Aretha Franklin chronology
| Soft and Beautiful (1969) | Aretha's Gold (1969) | This Girl's in Love with You (1970) |

Singles from Aretha's Gold
- "The House That Jack Built" Released: July 1968;

= Aretha's Gold =

1969 greatest hits album by Aretha Franklin

Aretha's Gold is a greatest hits album by Aretha Franklin, released in 1969 at Atlantic Recording Corporation. The album's tracks were recorded at Atlantic Studios, New York City, except "I Never Loved a Man (The Way I Love You)" and "Do Right Woman, Do Right Man", which were recorded at the Fame Recording Studios, Muscle Shoals, Alabama.

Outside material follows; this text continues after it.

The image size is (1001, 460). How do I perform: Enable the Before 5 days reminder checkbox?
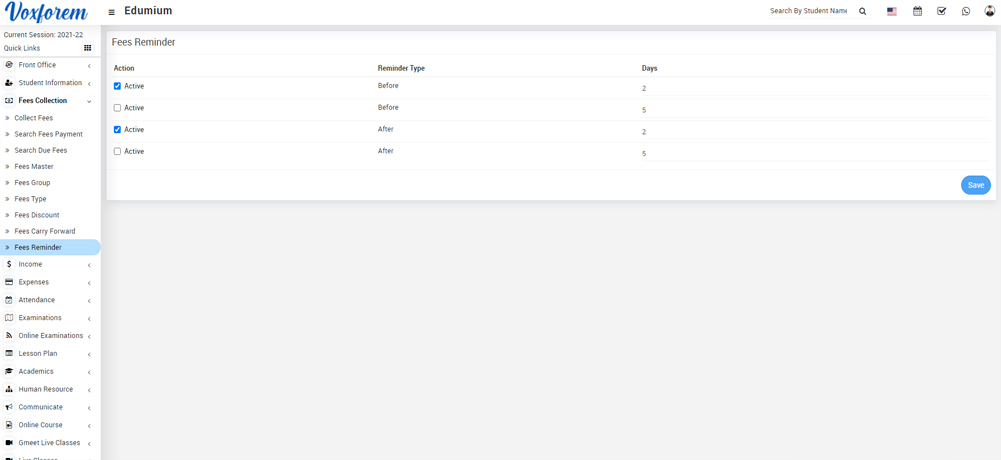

The album was included in Robert Christgau's "Basic Record Library" of 1950s and 1960s recordings, published in Christgau's Record Guide: Rock Albums of the Seventies (1981).

==Track listing==
Side One
1. "I Never Loved a Man (The Way I Love You)" (Ronnie Shannon) - 2:47
2. "Do Right Woman, Do Right Man" (Dan Penn, Chips Moman) - 3:15
3. "Respect" (Otis Redding) - 2:26
4. "Dr. Feelgood" (Franklin, Ted White) - 3:18
5. "Baby, I Love You" (Ronnie Shannon) - 2:39
6. "(You Make Me Feel Like) A Natural Woman" (Gerry Goffin, Carole King & Jerry Wexler) - 2:37
7. "Chain of Fools" (Don Covay) - 2:45

Side Two
1. "(Sweet Sweet Baby) Since You've Been Gone" (Franklin, White) - 2:18
2. "Ain't No Way" (Carolyn Franklin, White) - 4:12
3. "Think" (Franklin, White) - 2:15
4. "You Send Me" (Sam Cooke) - 2:25
5. "The House That Jack Built" (Bob Lance, Fran Robins) - 2:18
6. "I Say a Little Prayer" (Burt Bacharach, Hal David) - 3:30
7. "See Saw" (Steve Cropper, Covay) - 4:42

== Personnel ==

- Aretha Franklin – piano, vocals

==Certifications==

| Region | Certification | Certified units/sales |
| Australia (ARIA) | Gold | 35,000^{^} |
^{^} Shipments figures based on certification alone.